Сани остановились, и о. Иоанн стал лицом к палачам. Раздался выстрел... Остальное понятно. Труп был отправлен в больницу Красного креста. Церковный совет отправился в Революционный Исполком с просьбой выдать труп. В первые дни по занятии города Исполком состоял из меньшевиков. Они пришли в ужас, ответили делегации, что расстрел был без их ведома, и что они не одобряют этих мер. Дали нам разрешение взять труп, без торжественности перевезти в церковь, и выдали нам, трем священникам, удостоверения в лояльности властей города.

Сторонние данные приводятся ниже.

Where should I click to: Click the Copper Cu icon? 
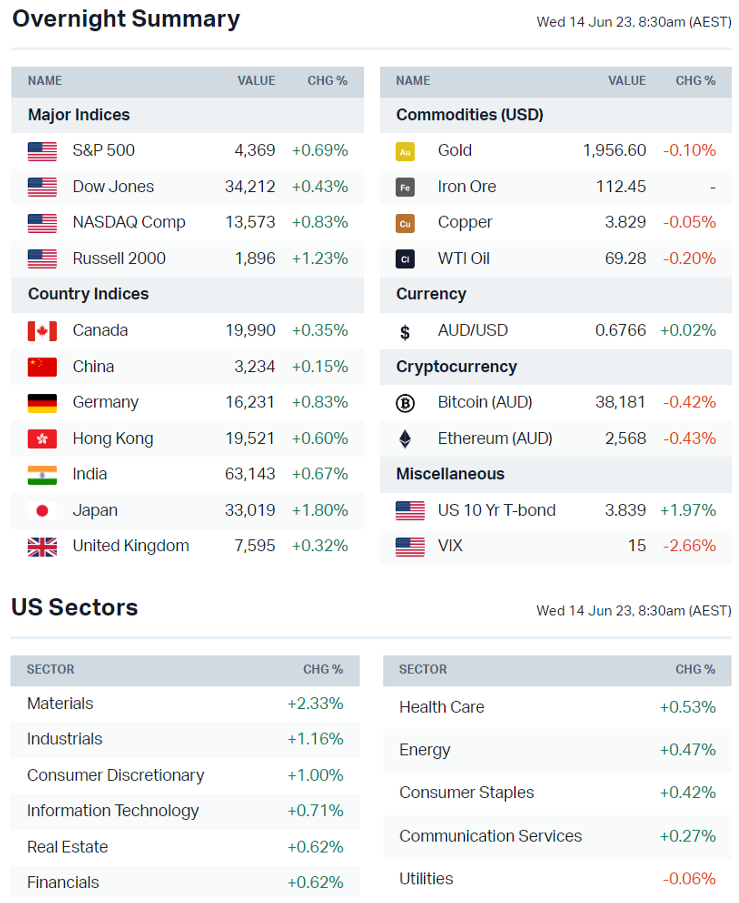click(x=405, y=223)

В этот же день был расстрелян священник Всехсвятской церкви о. Константин Верецкий по приговору военного трибунала, заочно утвержденному комиссаром Буденновской армии Антоновым. Взят был о. Константин из квартиры своей, прямо от обеденного стола, отвезен на окраину Нового поселения, где сваливались нечистоты. Сопровождавшая подводу группа женщин выражала одобрение расстрелу, кричали: «Так ему и надо!..» Труп отправлен в больницу и выдан церковному совету.

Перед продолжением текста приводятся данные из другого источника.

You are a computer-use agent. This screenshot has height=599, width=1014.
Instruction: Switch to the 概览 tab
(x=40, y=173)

Спустя несколько дней был расстрелян священник станицы Гниловской Евгений Авилов. Когда красные разъезды показались от Таганрога, местные казаки выехали навстречу с винтовками. С ними верхом на лошади и в ризах о. Евгений Авилов. Красные отступили. Отошли и казаки. Подошла пехота и заняла станицы перед Ростовом. Авилов был арестован и расстрелян.

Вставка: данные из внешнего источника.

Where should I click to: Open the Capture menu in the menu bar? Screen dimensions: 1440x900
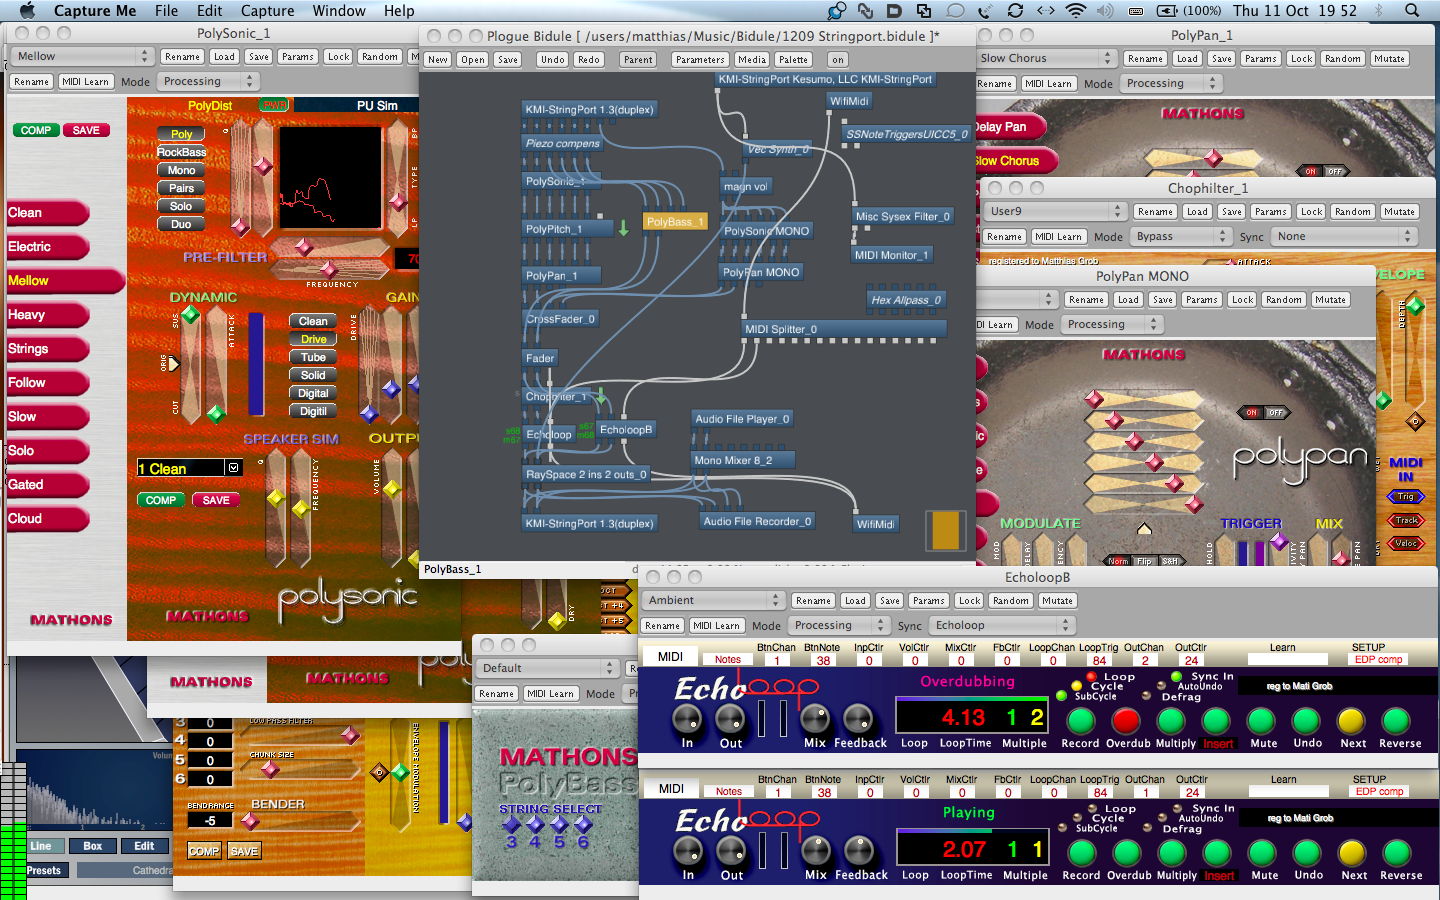click(x=267, y=11)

В ту же годину, когда красные занимали позиции возле станции Лихой (точно не ручаюсь за местность), отряд из одних священников той же местности, человек пятнадцать, без оружия, в своей одежде, направился к позициям красных. Дозорные доложили об этом командиру и запросили, как поступить. Последовал ответ: «Стрелять!» Отряд священников был уничтожен. Этот факт был впоследствии помещен в брошюре К. Ворошилова «Казаки Дона в гражданскую войну». Брошюру читал я сам.
В Москве был расстрелян видный деятель партии монархистов, протоиерей о. Иоанн Восторгов. Для исполнения приговора выделены были китайцы, но они отказались. Посланы были наши. Исполнили.
Сформированный явочным порядком Революционный комитет, как отделение московской «Живой церкви», начал действовать с апреля 1922 года, после ареста епископа Арсения. Епархия оказалась без вождя. Комитет, как выразился председатель его Михаил Попов, «подобрал ключи» и вступил в управление епархией. Были разосланы приглашения причтам явиться и дать подписку в его признании. Все священники обратили внимание на настоятеля кафедрального собора, протоиерея о. Алексия Лебедева, смотря как он поступит. Явившись в комитет, в сторожку Покровской церкви, о. Алексий заявил председателю, что комитет не имеет санкции Патриарха Тихона на свое бытие, следовательно, он не каноничен, а потому он, Лебедев, не признает комитет правомочным управлять епархией.
Прочие священники дали подписку с признанием комитета до избрания епархиальным съездом нового епископа и, кроме того, оговорили условие, чтобы комитет руководствовался канонами церкви. Инструктором в комитете был священник Андрей Сокальский, юрисконсультом был священник Василий Черняев, юрист по образованию.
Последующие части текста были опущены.